Progress is never easy. As a new technology emerges, it almost inevitably means the demise of the technologies preceding it. Blu-Ray replaces DVD, which replaced VHS. Digital photography is replacing standard photography, and Polaroid.
These developments are relatively straightforward. A superior technology benefits consumers, and in many cases the companies that offer it are replacing their own technology, trading sales of the old product for sales of the new.
Sometimes, though, it gets complicated, like when the march of progress uproots entire industries. The combustion engine replaced the horse, and in so doing ended the gainful employment of many a blacksmith and buggy manufacturer, to use the cliched example. Sometimes progress means that a particular country or region becomes extremely efficient at a particular type of production, and so becomes the primary source of that production. Electronics, by and large, are manufactured in Asia. Banking is largely based in the major centers of London, New York, and Tokyo.

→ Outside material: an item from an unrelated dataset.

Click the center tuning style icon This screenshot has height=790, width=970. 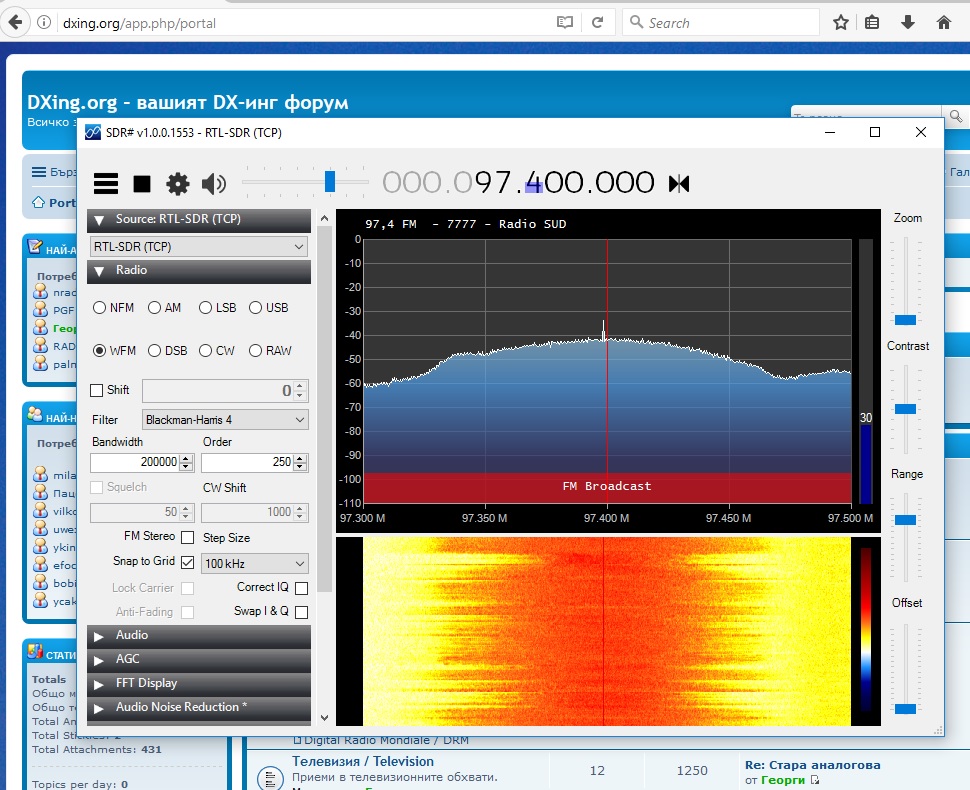pyautogui.click(x=679, y=183)
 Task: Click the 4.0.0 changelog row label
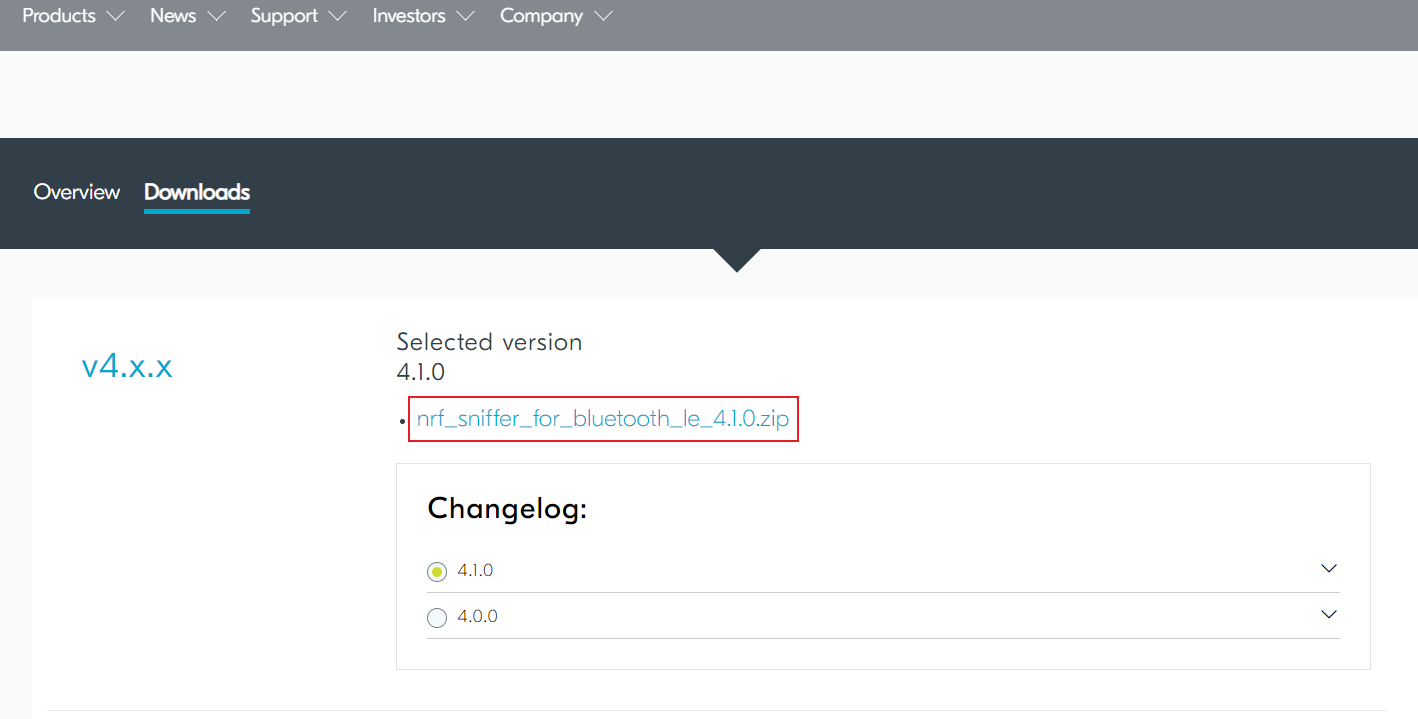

In retrospect, this advancement seems reasonable and inevitable. I like to think of the analogy of an emerging village as Europeans settled the US and Canada. Initially, most people grew their own food, built their own homes, and repaired their own tools. Then experts began emering: a baker; a tailor; a builder. These people became skilled at a particular trade, and would barter their services for goods and services provided by other experts. Fewer and fewer people grew their own food, instead relying on the emerging expertise of specialist farmers, who in turn relied on other experts for their equipment and clothing.
There are two instances when this starts getting particularly complicated: when the development crosses borders; and when it threatens an entire industry. When one nation focuses its energies on electronics, or cars, or entertainment, it often does so at the expense of labourers in other countries who were previously in the same industry.
But what’s the difference, really, between an individual deciding to focus on leather making, and a nation deciding to focus on electronics? In the short term, it causes grief for those in the industry who are unable to effectively compete. In the long run, though, it allows production to be localized to where it’s most efficient. Certainly, the town becomes dependent on the baker for his bread or the blacksmith for her horseshoes — but the baker and blacksmith are likewise dependent on the town.
That’s why it frustrates me to see industries lobbying for legal or political backing to prop up their failing businesses, like the recording industry, or the auto indistry in North America. Losing jobs in these industries hurts us in the very short run, but allowing these people to focus on areas where we are able to more effectively compete is much better in the long run.